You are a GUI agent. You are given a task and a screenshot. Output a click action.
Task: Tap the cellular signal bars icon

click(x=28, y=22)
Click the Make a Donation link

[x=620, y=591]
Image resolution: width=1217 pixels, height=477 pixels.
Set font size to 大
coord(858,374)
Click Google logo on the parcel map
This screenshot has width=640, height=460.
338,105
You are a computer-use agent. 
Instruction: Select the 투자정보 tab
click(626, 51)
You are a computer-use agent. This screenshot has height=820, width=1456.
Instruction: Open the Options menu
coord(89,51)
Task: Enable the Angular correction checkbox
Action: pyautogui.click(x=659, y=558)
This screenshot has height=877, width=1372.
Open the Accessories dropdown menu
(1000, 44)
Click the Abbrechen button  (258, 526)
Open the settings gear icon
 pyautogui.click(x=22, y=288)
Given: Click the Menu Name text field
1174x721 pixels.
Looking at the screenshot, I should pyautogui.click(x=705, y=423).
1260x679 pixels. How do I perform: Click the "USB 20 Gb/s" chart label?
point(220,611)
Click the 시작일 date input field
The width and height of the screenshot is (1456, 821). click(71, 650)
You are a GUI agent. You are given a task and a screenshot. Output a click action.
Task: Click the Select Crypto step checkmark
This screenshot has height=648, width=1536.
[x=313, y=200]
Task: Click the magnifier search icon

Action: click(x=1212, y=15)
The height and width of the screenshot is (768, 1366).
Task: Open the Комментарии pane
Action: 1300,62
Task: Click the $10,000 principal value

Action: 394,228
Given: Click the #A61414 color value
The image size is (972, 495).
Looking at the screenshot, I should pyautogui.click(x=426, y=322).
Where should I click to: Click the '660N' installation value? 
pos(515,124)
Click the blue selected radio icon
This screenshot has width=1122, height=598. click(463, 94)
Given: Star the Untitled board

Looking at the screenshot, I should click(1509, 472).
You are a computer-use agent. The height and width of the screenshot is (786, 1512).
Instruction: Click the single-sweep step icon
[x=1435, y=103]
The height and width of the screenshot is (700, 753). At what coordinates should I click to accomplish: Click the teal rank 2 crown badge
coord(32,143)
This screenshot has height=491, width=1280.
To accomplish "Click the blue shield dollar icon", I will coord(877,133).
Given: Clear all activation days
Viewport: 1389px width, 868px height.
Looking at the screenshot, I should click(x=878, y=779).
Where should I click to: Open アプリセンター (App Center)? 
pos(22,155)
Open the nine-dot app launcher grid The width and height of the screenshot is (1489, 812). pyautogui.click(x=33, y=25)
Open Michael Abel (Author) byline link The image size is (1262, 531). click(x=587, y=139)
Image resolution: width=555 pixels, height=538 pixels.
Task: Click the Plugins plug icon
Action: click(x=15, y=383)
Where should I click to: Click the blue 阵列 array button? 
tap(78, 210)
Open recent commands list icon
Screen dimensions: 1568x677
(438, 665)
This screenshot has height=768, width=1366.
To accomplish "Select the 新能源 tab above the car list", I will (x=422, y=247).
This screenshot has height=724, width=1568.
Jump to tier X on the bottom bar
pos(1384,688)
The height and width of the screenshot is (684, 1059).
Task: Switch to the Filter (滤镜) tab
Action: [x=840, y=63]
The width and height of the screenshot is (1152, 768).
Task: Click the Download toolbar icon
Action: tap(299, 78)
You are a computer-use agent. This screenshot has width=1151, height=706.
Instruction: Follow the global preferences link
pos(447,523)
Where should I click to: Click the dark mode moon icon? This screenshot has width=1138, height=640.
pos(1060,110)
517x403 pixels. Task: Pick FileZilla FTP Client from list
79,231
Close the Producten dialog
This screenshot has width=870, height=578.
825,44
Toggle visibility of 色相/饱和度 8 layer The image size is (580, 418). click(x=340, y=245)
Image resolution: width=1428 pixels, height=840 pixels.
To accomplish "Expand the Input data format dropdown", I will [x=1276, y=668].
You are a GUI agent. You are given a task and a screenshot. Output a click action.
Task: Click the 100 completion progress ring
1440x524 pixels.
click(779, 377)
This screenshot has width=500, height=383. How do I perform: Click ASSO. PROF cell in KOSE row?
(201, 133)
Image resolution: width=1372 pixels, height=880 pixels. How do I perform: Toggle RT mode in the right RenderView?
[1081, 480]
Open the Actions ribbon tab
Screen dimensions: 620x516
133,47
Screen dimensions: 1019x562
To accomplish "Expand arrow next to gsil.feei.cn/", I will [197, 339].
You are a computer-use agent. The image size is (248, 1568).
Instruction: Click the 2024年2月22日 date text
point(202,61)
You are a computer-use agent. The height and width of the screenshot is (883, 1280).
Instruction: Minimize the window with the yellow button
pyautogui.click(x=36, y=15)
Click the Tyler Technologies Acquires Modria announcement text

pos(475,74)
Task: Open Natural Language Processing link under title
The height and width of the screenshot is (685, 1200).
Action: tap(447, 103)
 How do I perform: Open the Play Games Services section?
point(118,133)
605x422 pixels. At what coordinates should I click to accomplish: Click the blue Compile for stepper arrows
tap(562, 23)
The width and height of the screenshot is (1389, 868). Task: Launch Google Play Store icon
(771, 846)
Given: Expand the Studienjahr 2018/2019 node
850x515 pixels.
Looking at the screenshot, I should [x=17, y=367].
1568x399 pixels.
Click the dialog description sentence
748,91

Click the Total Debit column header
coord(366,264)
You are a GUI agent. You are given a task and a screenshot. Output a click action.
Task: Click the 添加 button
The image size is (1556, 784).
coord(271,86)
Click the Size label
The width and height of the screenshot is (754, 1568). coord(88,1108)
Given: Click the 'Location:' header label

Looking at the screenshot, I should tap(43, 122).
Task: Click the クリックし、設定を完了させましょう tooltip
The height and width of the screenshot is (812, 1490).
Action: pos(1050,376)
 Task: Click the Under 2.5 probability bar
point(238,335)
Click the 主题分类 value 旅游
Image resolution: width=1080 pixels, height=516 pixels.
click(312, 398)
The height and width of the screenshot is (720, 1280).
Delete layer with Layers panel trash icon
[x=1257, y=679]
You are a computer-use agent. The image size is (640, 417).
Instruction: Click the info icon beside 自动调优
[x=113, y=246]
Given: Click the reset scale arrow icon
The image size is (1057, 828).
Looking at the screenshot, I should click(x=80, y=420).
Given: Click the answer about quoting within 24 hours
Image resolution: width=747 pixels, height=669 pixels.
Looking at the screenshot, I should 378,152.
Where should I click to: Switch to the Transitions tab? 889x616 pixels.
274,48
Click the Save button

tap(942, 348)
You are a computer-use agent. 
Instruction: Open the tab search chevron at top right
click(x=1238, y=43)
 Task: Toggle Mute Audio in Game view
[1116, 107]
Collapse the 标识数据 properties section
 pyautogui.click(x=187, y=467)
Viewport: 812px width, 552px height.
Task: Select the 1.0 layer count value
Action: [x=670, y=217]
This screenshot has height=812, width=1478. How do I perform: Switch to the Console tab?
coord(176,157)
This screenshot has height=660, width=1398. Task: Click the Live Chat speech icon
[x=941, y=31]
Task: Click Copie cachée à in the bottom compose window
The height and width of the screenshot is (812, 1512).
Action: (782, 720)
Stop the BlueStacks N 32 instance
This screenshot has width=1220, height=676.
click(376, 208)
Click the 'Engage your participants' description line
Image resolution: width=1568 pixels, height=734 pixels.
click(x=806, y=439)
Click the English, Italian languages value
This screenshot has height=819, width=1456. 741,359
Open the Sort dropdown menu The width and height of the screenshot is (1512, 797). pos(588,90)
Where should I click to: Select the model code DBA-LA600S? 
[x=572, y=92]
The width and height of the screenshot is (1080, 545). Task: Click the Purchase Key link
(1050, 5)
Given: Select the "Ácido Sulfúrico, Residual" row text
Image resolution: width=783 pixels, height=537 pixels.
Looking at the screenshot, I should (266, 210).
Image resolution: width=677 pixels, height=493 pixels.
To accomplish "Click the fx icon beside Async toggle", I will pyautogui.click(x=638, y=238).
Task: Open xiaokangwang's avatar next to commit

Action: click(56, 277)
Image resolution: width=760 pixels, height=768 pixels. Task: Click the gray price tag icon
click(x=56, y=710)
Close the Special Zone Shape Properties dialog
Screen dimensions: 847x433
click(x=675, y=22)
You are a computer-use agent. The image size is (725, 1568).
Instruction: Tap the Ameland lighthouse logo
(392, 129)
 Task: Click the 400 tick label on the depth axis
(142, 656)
+ + + +
Task statement.
Take the line containing "You are a computer-use agent. The image size is (725, 1568)." as the start and the last line of the data as the end, and reproduce that range exactly.

Output of the task.
You are a computer-use agent. The image size is (725, 1568).
Instruction: Tap the Ameland lighthouse logo
(392, 129)
 Task: Click the 400 tick label on the depth axis
(142, 656)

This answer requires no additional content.